WORK TO DO —
Retype everything from "The first half" down to "curiosities, or Kunstkammer." in the passage on painted map rooms, word for word.

SOURCE TEXT —
— Begin —
Beginning with a study of the use and development of the cartographic grid in perspective and bird's-eye views, Fiorani traces the intricate relationship between patronage and art, cartography and science, as exemplified in these cycles.
The first half of the book is dedicated to the map room of Cosimo I's Ducal Palace, known as the Palazzo Vecchio, in Florence. This map cycle is located in the Guardaroba Nuova, on the second floor of the palace, in a room normally known as the Sala delle Carte Geografiche (Room of Maps) or Sala del Mappamondo (Room of the Globe). The room was originally used as a cupboard and archive, very much alongside the cabinets of art and curiosities, or Kunstkammer.
Cosimo I moved to the palazzo di piazza with his family in 1540, and renovated it under the direction of architects Battista del Tasso and, later, Giorgio Vasari. The culmination of these renovations took place under Vasari, when the Sala Grande was decorated with thirty-nine canvasses of historical paintings related to Florence.
The Guardaroba Nuova was decorated at the same time as the Sala Grande, between 1563 and 1565, with images of the world. It is on the second floor of the Ducal Palace and contains fifty-four maps by two mapmakers. Egnazio Danti made thirty-one of them between 1563 and 1575 and Stefano Bonsignori made twenty-three, from 1577 to 1586.
These maps, the original sequence of which is closely related to Ptolemy's Geography, are described and illustrated in detail by Fiorani, who concludes that "the Guardaroba Nuova was a three-dimensional display of Gastaldi's edition of Ptolemy's Geography and Munster's Cosmographia universalis" (p. 89). Also, this display owes much to classical authors such as Pliny and Vitruvius.
The second section of the book is devoted to the study of "Maps as Sacred Art," concentrating especially on the Vatican's Gallery of Maps. Beginning with a nuanced study of Gregory XIII's Sala Bologna, Fiorani details here the evolution of mapping as art. This process culminated in the representation of Italy in regional maps in the new corridor on the third floor of the Vatican Palace, the Belvedere Courtyard.
— End —
DATASET SECTION —
— Begin —
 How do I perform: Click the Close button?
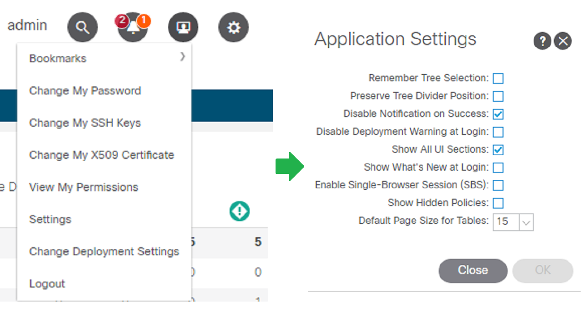click(x=473, y=271)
— End —
OUTPUT FOR THIS EXERCISE —
The first half of the book is dedicated to the map room of Cosimo I's Ducal Palace, known as the Palazzo Vecchio, in Florence. This map cycle is located in the Guardaroba Nuova, on the second floor of the palace, in a room normally known as the Sala delle Carte Geografiche (Room of Maps) or Sala del Mappamondo (Room of the Globe). The room was originally used as a cupboard and archive, very much alongside the cabinets of art and curiosities, or Kunstkammer.